EXTRACT PROVIDED >>
** begin **

It seems that in most cases where this exception occurred requests was send manually from the BananaCakePop using port forwarding to the AKS cluster. At this moment I registered only 2 requests (out of around 630k) sent by other micro services that failed due to described issue.

Maybe there will be something obvious about the implementation from which the exception was thrown.

Thank you in advance for your support.

Product

Hot Chocolate

Version

12.7.0

kcybulka avatar Aug 05 '22 13:08 kcybulka

strange ... I will have a look at this... it could be related to the cache if the compiled complexity delegate. Not sure yet. I will review this together with @PascalSenn, there might be a logic error. Do you get these errors only after the system comes up or at random?

michaelstaib avatar Aug 06 '22 10:08 michaelstaib

On Monday I will try to verify it by restarting one of the pods and connecting to it right away. As for now I am not completely sure, there are thousands of requests processed daily by this API and I got only few dozens of this errors trough 48h after deployment. All except one was was manually triggered from the playground so it might be that first person that does that triggers the errors. I also remember that first exception I noticed was logged very soon after the deployment (and this was the only requests that was not manually sent) but on the other hand we have several pods/instances running and there was only one occurrence at the beginning.

** end **

RAW DATA >>
** begin **

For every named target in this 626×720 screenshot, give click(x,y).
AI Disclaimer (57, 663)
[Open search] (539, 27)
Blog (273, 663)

** end **

GIVEN EXERCISE 1 >>
How many requests sent by other microservices does the Hot Chocolate issue thread say failed because of the described issue?
GIVEN EXERCISE 2 >>
Continue the Hot Chocolate issue thread from the point where it stops.

RESPONSE 1 >>
Only 2, out of around 630k.

RESPONSE 2 >>
kcybulka avatar Aug 06 '22 19:08 kcybulka

It seems to be happening on random. I have pod that is running already for 4 days without restart and I see new errors. Unfortunately I got one more coming from the standard request sent by other service (not manually triggered by BananaCakePop) , I will update the ticked as I was hoping it won`t be the case.

kcybulka avatar Aug 08 '22 10:08 kcybulka

Hi all, I'm facing this exception quite often when running K6 performance tests, like 10 users doing 100 simultaneous requests to GraphQL API. So, I have debugged it a bit and found 2 issues within OperationComplexityMiddleware logic.

  1. Cache looks like not working properly if query name specified - TryAdd method adds item with operationId+queryName key then Get method tries to resolve item with operationId only. https://github.com/ChilliCream/hotchocolate/blob/6cdb0dc100374eba3d66965650d94a3383ac4f77/src/HotChocolate/Core/src/Execution/Pipeline/OperationComplexityMiddleware.cs#L123 vs https://github.com/ChilliCream/hotchocolate/blob/6cdb0dc100374eba3d66965650d94a3383ac4f77/src/HotChocolate/Core/src/Execution/Pipeline/OperationComplexityMiddleware.cs#L62

In case the query name is specified it can't resolve item from the cache. Possible solution: to use the same key build approach for both methods. e.g. use operationId only.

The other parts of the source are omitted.